• _The data_:
====================

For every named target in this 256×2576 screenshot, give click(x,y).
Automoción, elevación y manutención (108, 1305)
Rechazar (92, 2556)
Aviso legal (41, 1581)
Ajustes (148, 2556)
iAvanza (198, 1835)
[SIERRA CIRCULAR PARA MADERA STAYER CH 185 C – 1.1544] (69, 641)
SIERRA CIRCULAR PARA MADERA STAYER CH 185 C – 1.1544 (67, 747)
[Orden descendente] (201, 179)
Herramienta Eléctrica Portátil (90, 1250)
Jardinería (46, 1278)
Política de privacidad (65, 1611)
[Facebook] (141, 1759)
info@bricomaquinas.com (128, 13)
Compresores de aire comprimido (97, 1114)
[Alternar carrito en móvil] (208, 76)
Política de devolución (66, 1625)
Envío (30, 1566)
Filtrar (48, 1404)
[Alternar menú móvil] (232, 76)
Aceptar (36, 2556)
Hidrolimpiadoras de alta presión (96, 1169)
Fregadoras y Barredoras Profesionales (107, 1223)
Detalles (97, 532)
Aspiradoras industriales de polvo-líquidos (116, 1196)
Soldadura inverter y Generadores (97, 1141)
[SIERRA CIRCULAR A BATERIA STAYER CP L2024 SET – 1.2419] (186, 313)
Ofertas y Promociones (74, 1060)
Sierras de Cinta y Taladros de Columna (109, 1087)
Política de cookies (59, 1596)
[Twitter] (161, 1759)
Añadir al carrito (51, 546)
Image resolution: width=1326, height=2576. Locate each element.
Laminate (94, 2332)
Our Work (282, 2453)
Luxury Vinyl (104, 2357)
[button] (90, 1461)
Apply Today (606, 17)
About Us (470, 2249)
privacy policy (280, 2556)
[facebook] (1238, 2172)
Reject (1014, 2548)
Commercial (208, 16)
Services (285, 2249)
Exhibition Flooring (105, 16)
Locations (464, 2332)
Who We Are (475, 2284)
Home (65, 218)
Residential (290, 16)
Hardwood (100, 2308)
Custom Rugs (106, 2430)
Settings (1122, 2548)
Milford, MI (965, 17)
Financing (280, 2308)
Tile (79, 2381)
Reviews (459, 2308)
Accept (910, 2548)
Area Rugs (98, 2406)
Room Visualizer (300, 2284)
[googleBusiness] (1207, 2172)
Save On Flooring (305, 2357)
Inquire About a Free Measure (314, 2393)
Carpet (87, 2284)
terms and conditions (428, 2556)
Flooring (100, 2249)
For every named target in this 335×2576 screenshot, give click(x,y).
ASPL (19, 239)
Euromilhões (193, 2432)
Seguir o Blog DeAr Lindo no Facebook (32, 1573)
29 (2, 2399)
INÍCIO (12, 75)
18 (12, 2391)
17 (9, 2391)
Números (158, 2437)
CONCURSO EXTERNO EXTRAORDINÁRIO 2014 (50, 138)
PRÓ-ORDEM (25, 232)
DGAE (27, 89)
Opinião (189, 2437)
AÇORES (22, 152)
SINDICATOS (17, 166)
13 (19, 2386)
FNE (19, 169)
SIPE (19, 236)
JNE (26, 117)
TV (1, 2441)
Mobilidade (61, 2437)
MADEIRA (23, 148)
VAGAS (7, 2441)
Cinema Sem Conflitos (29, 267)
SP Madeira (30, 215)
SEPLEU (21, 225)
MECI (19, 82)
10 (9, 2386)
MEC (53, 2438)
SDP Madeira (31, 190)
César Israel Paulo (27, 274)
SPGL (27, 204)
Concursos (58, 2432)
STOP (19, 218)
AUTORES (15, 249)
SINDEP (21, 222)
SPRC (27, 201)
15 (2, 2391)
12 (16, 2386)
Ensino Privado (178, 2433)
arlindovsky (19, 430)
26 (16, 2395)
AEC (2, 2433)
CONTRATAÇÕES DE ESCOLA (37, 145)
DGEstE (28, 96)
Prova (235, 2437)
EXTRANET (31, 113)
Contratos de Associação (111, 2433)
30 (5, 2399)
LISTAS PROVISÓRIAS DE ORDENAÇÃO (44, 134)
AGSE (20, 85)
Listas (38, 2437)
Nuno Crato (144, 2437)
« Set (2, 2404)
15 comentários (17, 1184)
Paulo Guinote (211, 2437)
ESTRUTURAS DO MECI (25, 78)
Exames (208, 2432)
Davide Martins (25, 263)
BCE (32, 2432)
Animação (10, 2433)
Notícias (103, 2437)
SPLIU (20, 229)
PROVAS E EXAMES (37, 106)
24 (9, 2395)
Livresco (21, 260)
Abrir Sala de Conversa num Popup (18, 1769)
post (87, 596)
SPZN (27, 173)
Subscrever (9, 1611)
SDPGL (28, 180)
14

====================

• _Task directions_: What is needed is a word-for-word copy of all the entries.

• _Response_:
For every named target in this 256×2576 screenshot, give click(x,y).
Automoción, elevación y manutención (108, 1305)
Rechazar (92, 2556)
Aviso legal (41, 1581)
Ajustes (148, 2556)
iAvanza (198, 1835)
[SIERRA CIRCULAR PARA MADERA STAYER CH 185 C – 1.1544] (69, 641)
SIERRA CIRCULAR PARA MADERA STAYER CH 185 C – 1.1544 (67, 747)
[Orden descendente] (201, 179)
Herramienta Eléctrica Portátil (90, 1250)
Jardinería (46, 1278)
Política de privacidad (65, 1611)
[Facebook] (141, 1759)
info@bricomaquinas.com (128, 13)
Compresores de aire comprimido (97, 1114)
[Alternar carrito en móvil] (208, 76)
Política de devolución (66, 1625)
Envío (30, 1566)
Filtrar (48, 1404)
[Alternar menú móvil] (232, 76)
Aceptar (36, 2556)
Hidrolimpiadoras de alta presión (96, 1169)
Fregadoras y Barredoras Profesionales (107, 1223)
Detalles (97, 532)
Aspiradoras industriales de polvo-líquidos (116, 1196)
Soldadura inverter y Generadores (97, 1141)
[SIERRA CIRCULAR A BATERIA STAYER CP L2024 SET – 1.2419] (186, 313)
Ofertas y Promociones (74, 1060)
Sierras de Cinta y Taladros de Columna (109, 1087)
Política de cookies (59, 1596)
[Twitter] (161, 1759)
Añadir al carrito (51, 546)
Image resolution: width=1326, height=2576. Locate each element.
Laminate (94, 2332)
Our Work (282, 2453)
Luxury Vinyl (104, 2357)
[button] (90, 1461)
Apply Today (606, 17)
About Us (470, 2249)
privacy policy (280, 2556)
[facebook] (1238, 2172)
Reject (1014, 2548)
Commercial (208, 16)
Services (285, 2249)
Exhibition Flooring (105, 16)
Locations (464, 2332)
Who We Are (475, 2284)
Home (65, 218)
Residential (290, 16)
Hardwood (100, 2308)
Custom Rugs (106, 2430)
Settings (1122, 2548)
Milford, MI (965, 17)
Financing (280, 2308)
Tile (79, 2381)
Reviews (459, 2308)
Accept (910, 2548)
Area Rugs (98, 2406)
Room Visualizer (300, 2284)
[googleBusiness] (1207, 2172)
Save On Flooring (305, 2357)
Inquire About a Free Measure (314, 2393)
Carpet (87, 2284)
terms and conditions (428, 2556)
Flooring (100, 2249)
For every named target in this 335×2576 screenshot, give click(x,y).
ASPL (19, 239)
Euromilhões (193, 2432)
Seguir o Blog DeAr Lindo no Facebook (32, 1573)
29 (2, 2399)
INÍCIO (12, 75)
18 (12, 2391)
17 (9, 2391)
Números (158, 2437)
CONCURSO EXTERNO EXTRAORDINÁRIO 2014 (50, 138)
PRÓ-ORDEM (25, 232)
DGAE (27, 89)
Opinião (189, 2437)
AÇORES (22, 152)
SINDICATOS (17, 166)
13 (19, 2386)
FNE (19, 169)
SIPE (19, 236)
JNE (26, 117)
TV (1, 2441)
Mobilidade (61, 2437)
MADEIRA (23, 148)
VAGAS (7, 2441)
Cinema Sem Conflitos (29, 267)
SP Madeira (30, 215)
SEPLEU (21, 225)
MECI (19, 82)
10 (9, 2386)
MEC (53, 2438)
SDP Madeira (31, 190)
César Israel Paulo (27, 274)
SPGL (27, 204)
Concursos (58, 2432)
STOP (19, 218)
AUTORES (15, 249)
SINDEP (21, 222)
SPRC (27, 201)
15 (2, 2391)
12 (16, 2386)
Ensino Privado (178, 2433)
arlindovsky (19, 430)
26 (16, 2395)
AEC (2, 2433)
CONTRATAÇÕES DE ESCOLA (37, 145)
DGEstE (28, 96)
Prova (235, 2437)
EXTRANET (31, 113)
Contratos de Associação (111, 2433)
30 (5, 2399)
LISTAS PROVISÓRIAS DE ORDENAÇÃO (44, 134)
AGSE (20, 85)
Listas (38, 2437)
Nuno Crato (144, 2437)
« Set (2, 2404)
15 comentários (17, 1184)
Paulo Guinote (211, 2437)
ESTRUTURAS DO MECI (25, 78)
Exames (208, 2432)
Davide Martins (25, 263)
BCE (32, 2432)
Animação (10, 2433)
Notícias (103, 2437)
SPLIU (20, 229)
PROVAS E EXAMES (37, 106)
24 (9, 2395)
Livresco (21, 260)
Abrir Sala de Conversa num Popup (18, 1769)
post (87, 596)
SPZN (27, 173)
Subscrever (9, 1611)
SDPGL (28, 180)
14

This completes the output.